What you should do: In the output, include exactly the lines from the beginning of the records up to and including the one that contains "Screen dimensions: 1001x615", and leave out the pictures.

(Collected data)
════════

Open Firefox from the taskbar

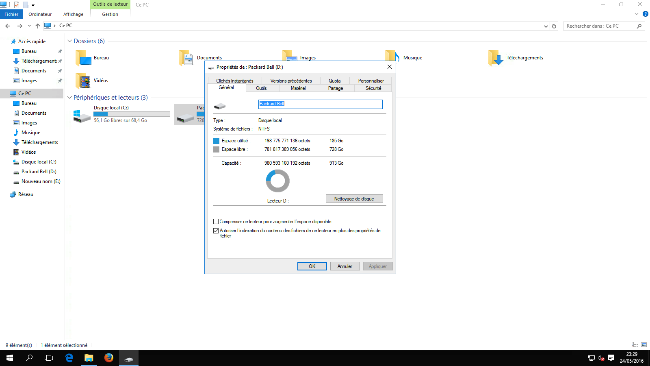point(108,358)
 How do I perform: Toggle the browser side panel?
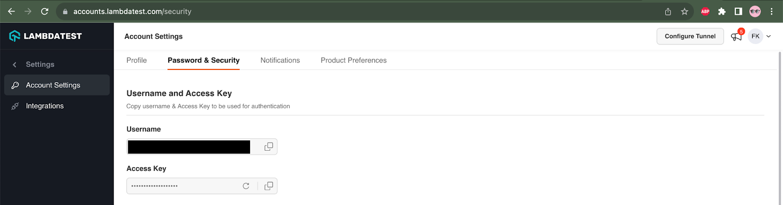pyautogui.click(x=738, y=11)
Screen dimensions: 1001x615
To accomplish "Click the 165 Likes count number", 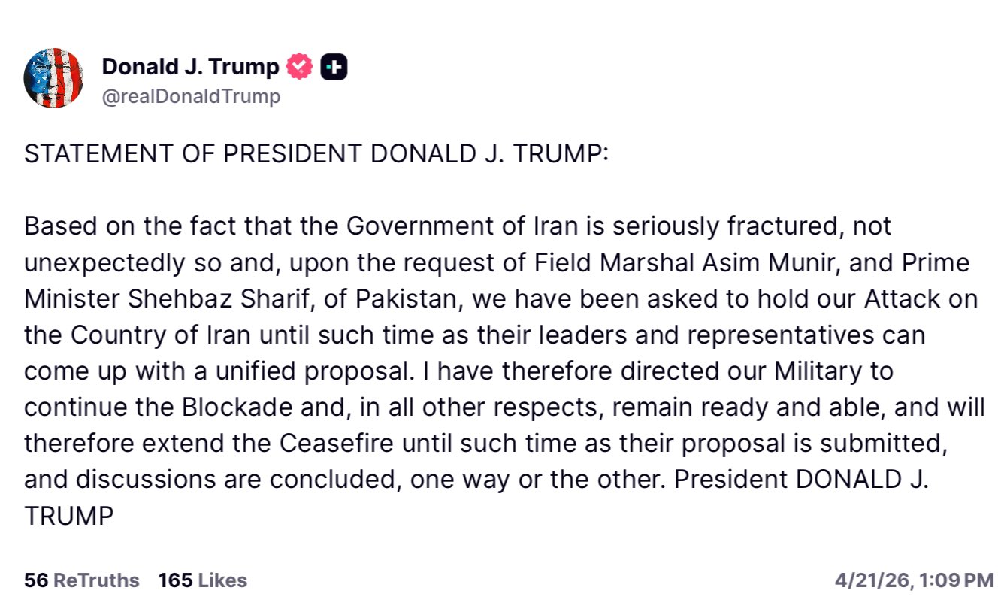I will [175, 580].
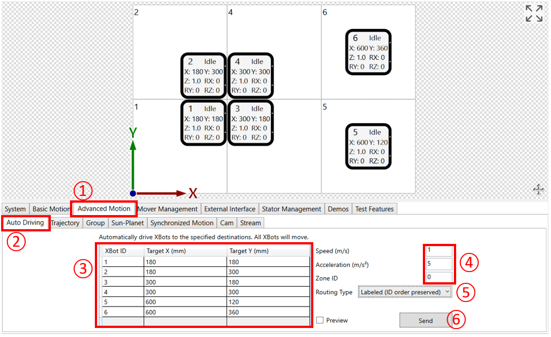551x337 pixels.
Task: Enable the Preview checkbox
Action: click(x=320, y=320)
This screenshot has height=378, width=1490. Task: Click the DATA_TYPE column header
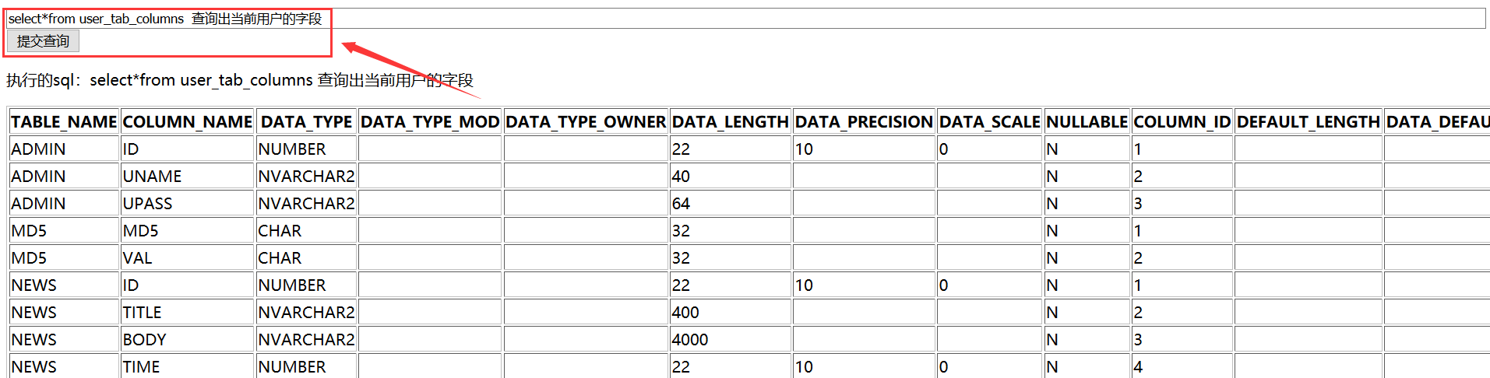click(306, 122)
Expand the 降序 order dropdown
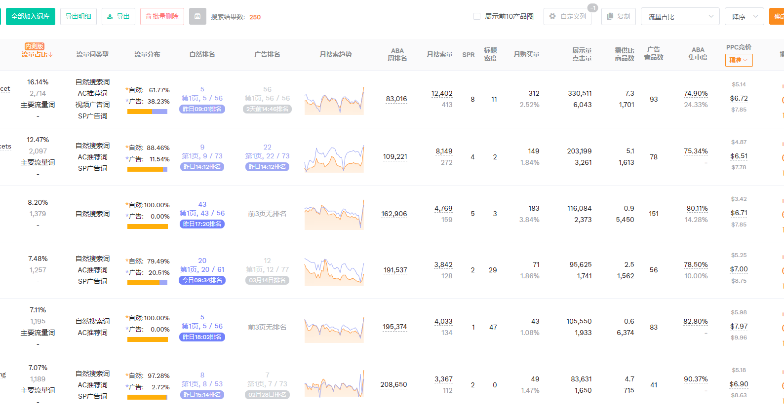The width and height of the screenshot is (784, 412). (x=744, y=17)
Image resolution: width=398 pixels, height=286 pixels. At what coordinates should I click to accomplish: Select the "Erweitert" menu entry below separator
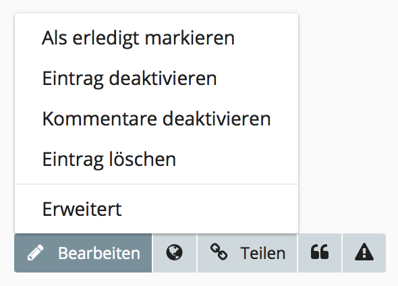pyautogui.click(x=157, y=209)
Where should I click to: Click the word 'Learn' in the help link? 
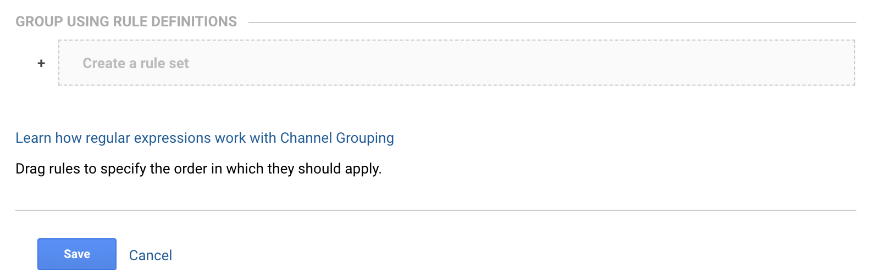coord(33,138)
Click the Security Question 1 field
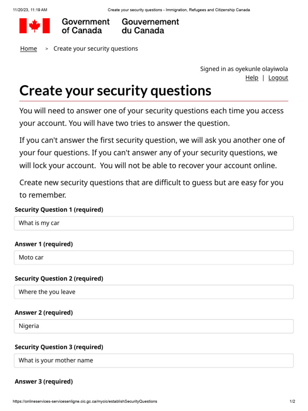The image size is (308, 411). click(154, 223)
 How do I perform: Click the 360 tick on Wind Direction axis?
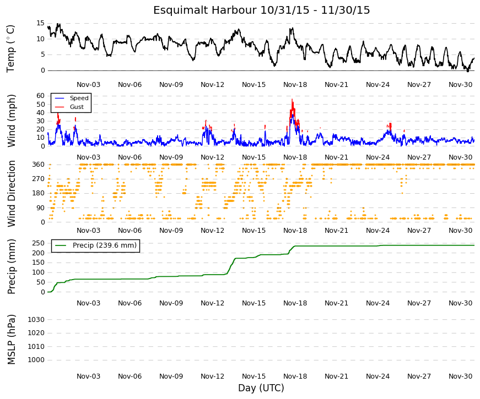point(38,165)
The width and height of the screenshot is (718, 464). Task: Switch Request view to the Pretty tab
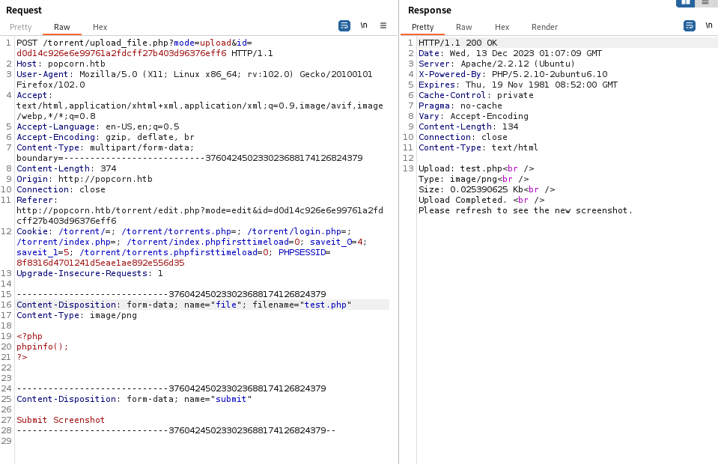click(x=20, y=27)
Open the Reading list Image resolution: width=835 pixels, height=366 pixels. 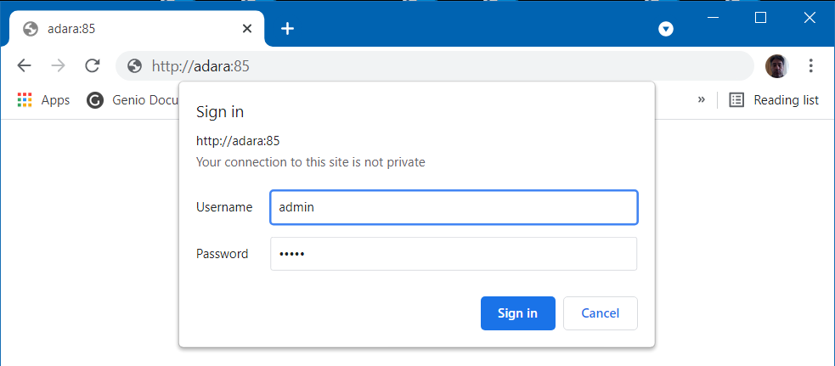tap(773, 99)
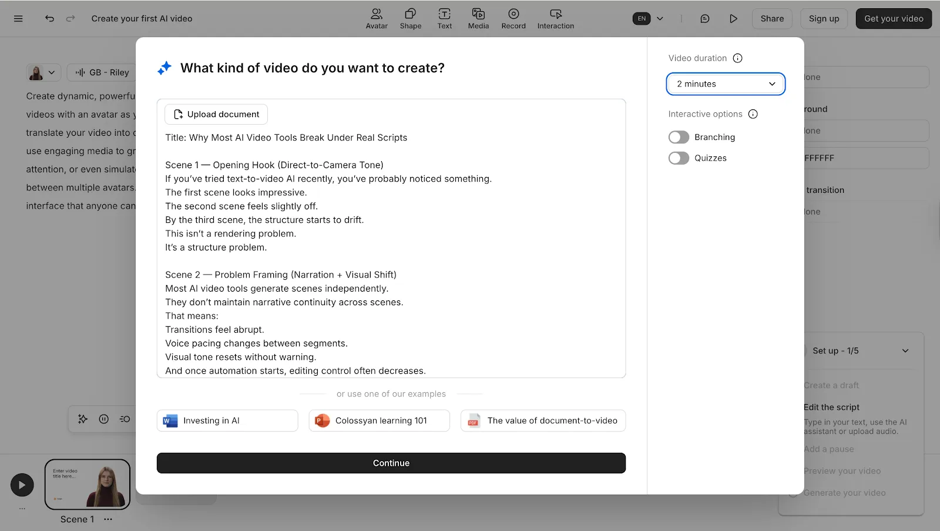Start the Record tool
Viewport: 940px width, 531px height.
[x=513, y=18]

════════

Solution:
Open Firefox from the taskbar

point(108,358)
 How do I perform: Toggle the browser side panel?
pyautogui.click(x=738, y=11)
Screen dimensions: 1001x615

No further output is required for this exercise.